Era 2012, quien escribe esto debe aceptar que cuando Osorio fue anunciado como entrenador del Puebla fue asaltado por un mar de dudas.
 
¿Quién es él? ¿Por qué llegó a Puebla? ¡Dirigir al Chicago Fire no es gran cosa!. Sí las mismas dudas que llegaron a la mayoría de “expertos” que por miedo a lo desconocido reventaron a Osorio al ser anunciado como timonel del Tricolor.
 
Una rueda de prensa fue suficiente para que este columnista se convirtiera en un admirador de la filosofía de Osorio. Fue en los campos de La Noria, tras un entrenamiento del Puebla.
 
Respetuoso como siempre, Osorio saludó a todos y cada uno de los reporteros que estábamos presentes. Con un apretón de manos y un “buen día”, el colombiano comenzó con un ritual de futbol que pocos… muy pocos, aprecian.
 
Y nos dijo cómo quería que Puebla se parara en la cancha, incluso explicó por qué el “medianito” Aldo Polo era titular en su equipo. Vaya, Osorio era capaz de sacarle agua a las piedras, léase Luis Ángel Landín.
 
Sabía que en algún momento el Puebla sería una máquina de futbol, pero también sabía que el impresentable Hugo Fernández, entonces director deportivo de la Franja, echaría a perder un proceso que se esperaba exitoso.
 
Al principio los resultados no acompañaron a lo que se esperaba del colombiano.
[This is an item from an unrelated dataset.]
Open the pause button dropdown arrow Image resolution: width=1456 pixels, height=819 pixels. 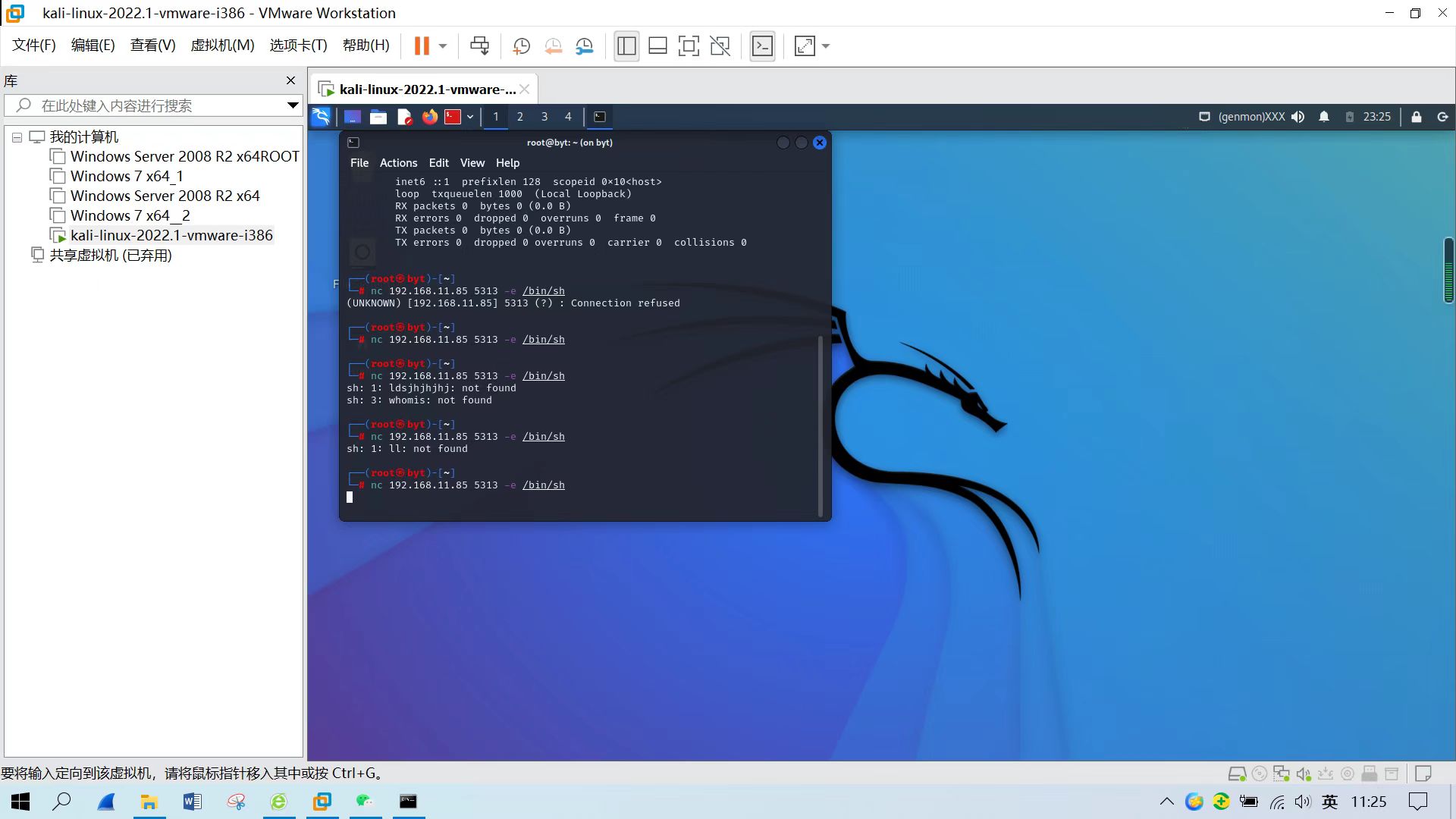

Sin embargo, no veíamos que la mano de Fernández y toda la panda de vividores que en ese entonces estaban en el Puebla terminarían por hartar hasta al pacífico Juan Carlos Osorio.
 
“¡Estoy hasta la madre!” 
 
Esas fueron las últimas palabras que escuché de Osorio en Puebla. 
 
Tras su partida tomó su lugar Daniel Bartolotta. Los “ignorantes funcionales” aplaudieron el “renacer” del Puebla al mando del exjugador camotero. Pocos… muy pocos, se dieron cuenta que el trabajo de Osorio ya había permeado en el equipo y Bartolotta solo tenía que poner una alineación.
 
Sí, conocí al “Predicador”, al “Exorcista”, al que llevará a la Selección Nacional de México CAMINANDO a Rusia 2018.